**Exercise details:** Starting at the line containing "Tap the bar for 活性炭袋装 point(468,278)" and ending at the line containing "point(163,32)", with both of those lines included, turn the lines into a numbered list. Skip the blank lines and leave the pictures out.

**Supplied information:**

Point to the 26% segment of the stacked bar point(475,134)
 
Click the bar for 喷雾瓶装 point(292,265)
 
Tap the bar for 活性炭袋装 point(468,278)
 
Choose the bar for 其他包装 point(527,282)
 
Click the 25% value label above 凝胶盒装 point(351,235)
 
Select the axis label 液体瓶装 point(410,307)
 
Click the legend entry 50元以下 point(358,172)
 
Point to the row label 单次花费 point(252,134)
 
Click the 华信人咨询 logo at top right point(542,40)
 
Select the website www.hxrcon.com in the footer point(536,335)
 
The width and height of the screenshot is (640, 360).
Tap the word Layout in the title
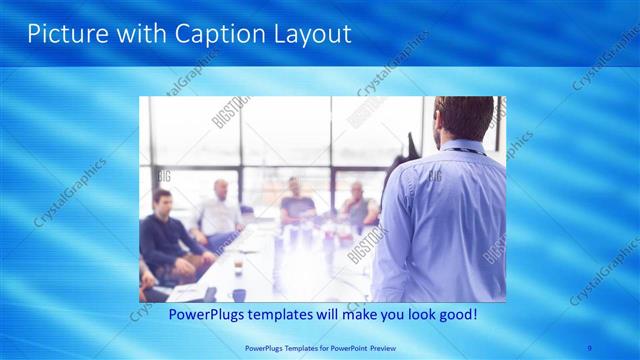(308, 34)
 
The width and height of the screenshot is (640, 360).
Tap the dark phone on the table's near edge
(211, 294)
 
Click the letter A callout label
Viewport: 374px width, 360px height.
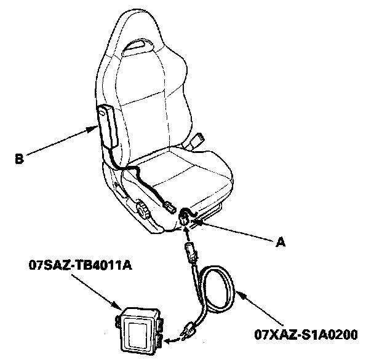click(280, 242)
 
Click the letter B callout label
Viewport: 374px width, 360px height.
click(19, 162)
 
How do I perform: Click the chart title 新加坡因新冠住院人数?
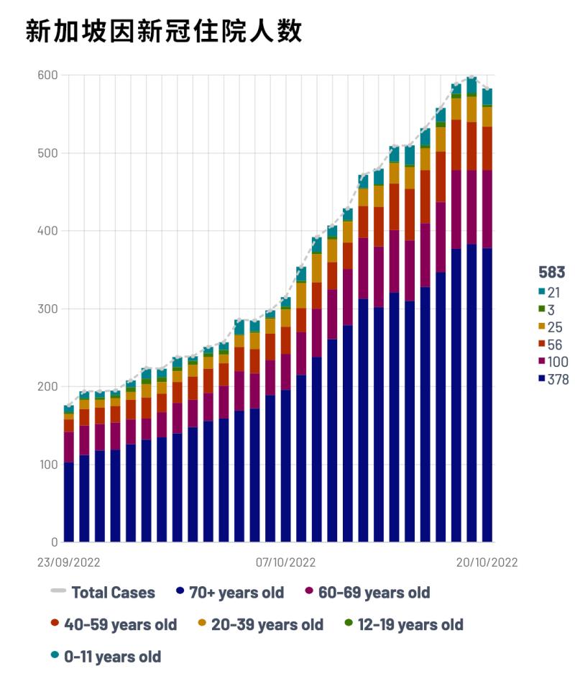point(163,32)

==

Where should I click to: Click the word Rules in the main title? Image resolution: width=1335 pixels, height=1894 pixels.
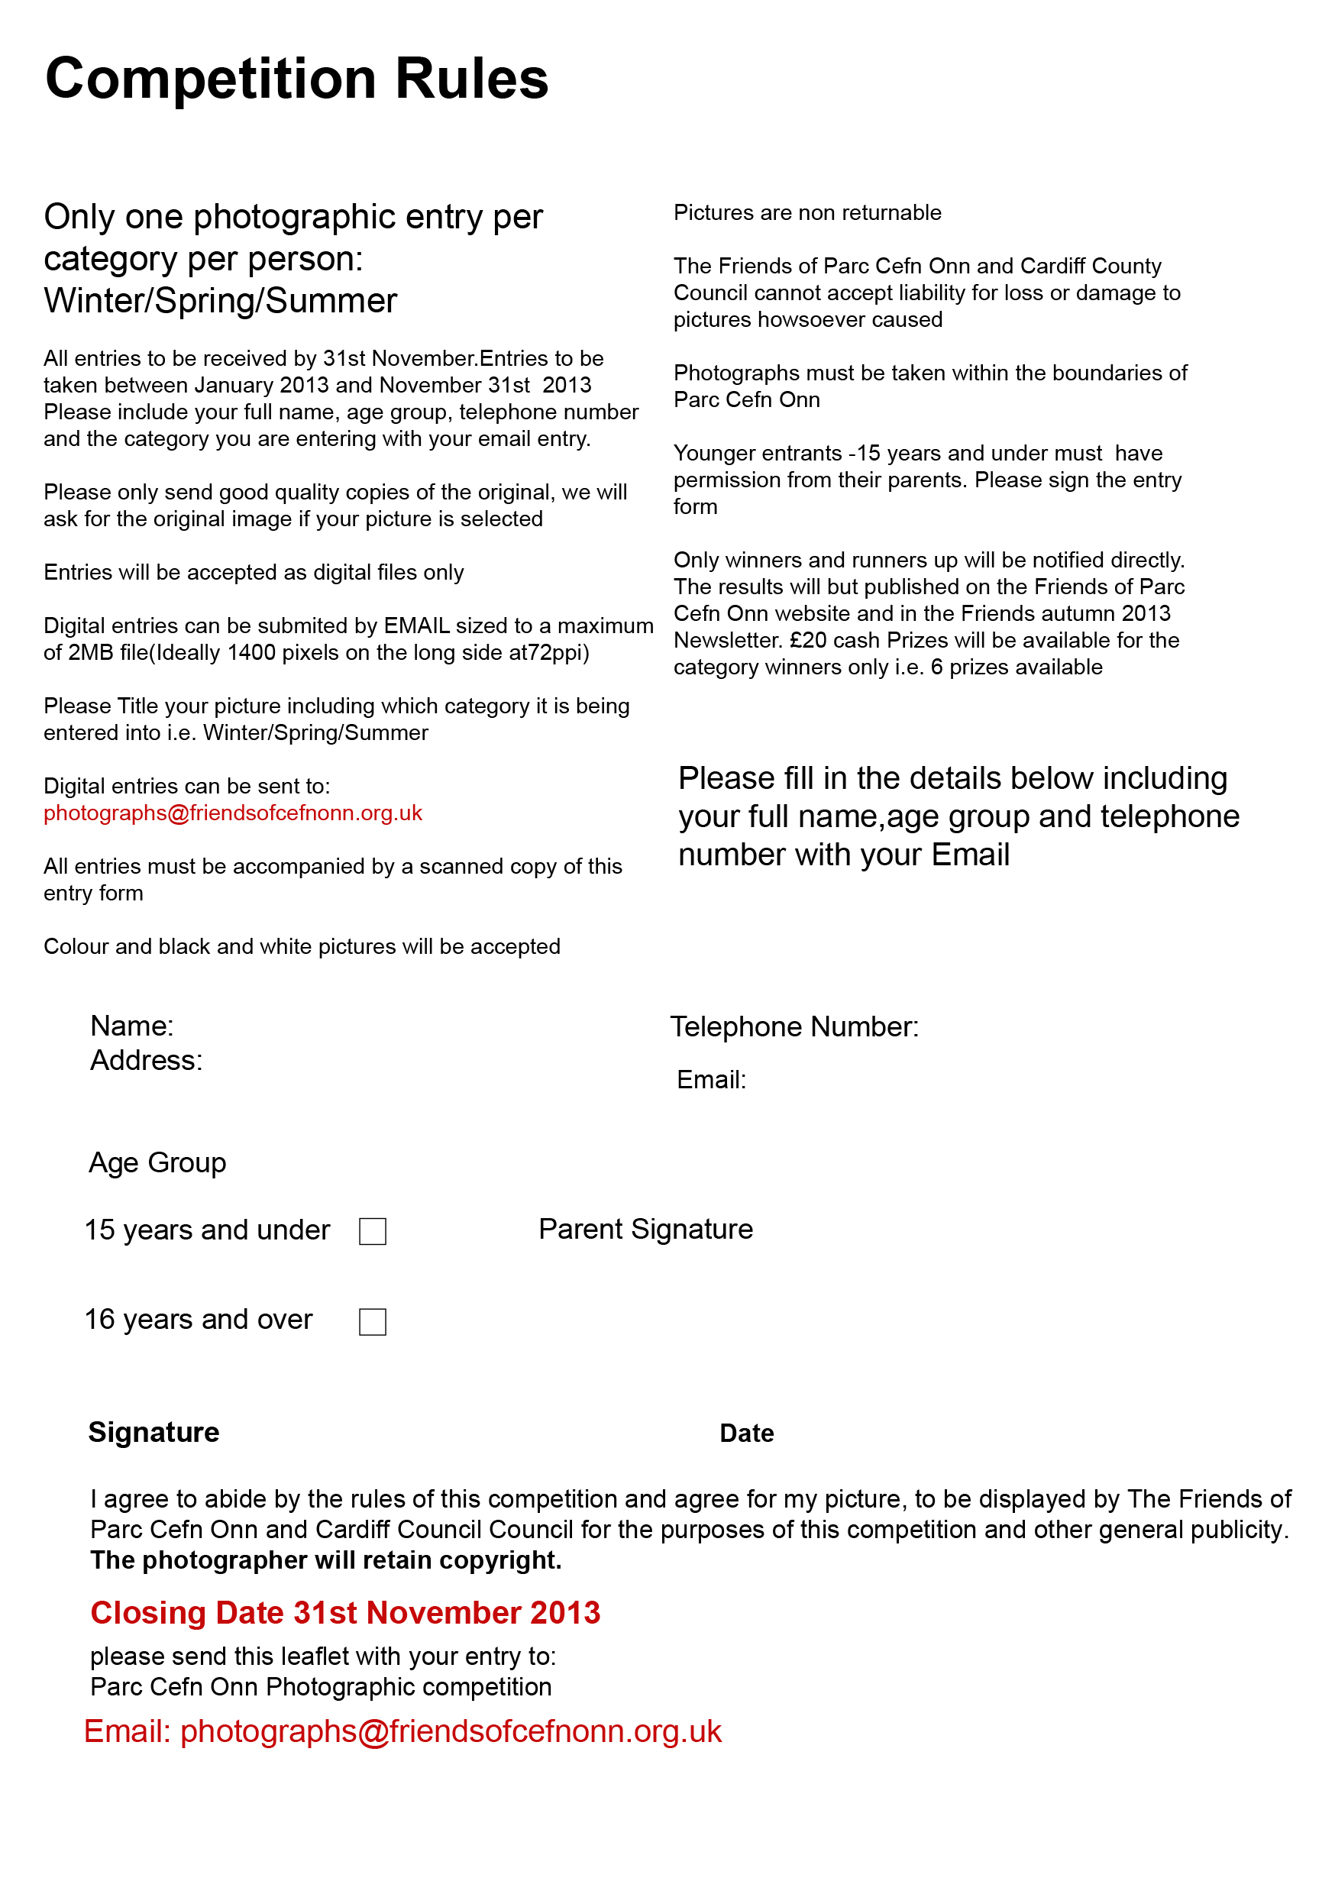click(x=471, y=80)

**Answer below:**
1. Tap the bar for 活性炭袋装 point(468,278)
2. Choose the bar for 其他包装 point(527,282)
3. Click the 25% value label above 凝胶盒装 point(351,235)
4. Select the axis label 液体瓶装 point(410,307)
5. Click the legend entry 50元以下 point(358,172)
6. Point to the row label 单次花费 point(252,134)
7. Click the 华信人咨询 logo at top right point(542,40)
8. Select the website www.hxrcon.com in the footer point(536,335)
9. The width and height of the screenshot is (640, 360).
10. Tap the word Layout in the title
11. (308, 34)
12. The width and height of the screenshot is (640, 360).
13. Tap the dark phone on the table's near edge
14. (211, 294)
15. Click the letter A callout label
16. Viewport: 374px width, 360px height.
17. click(280, 242)
18. Click the letter B callout label
19. Viewport: 374px width, 360px height.
20. click(19, 162)
21. How do I perform: Click the chart title 新加坡因新冠住院人数?
22. point(163,32)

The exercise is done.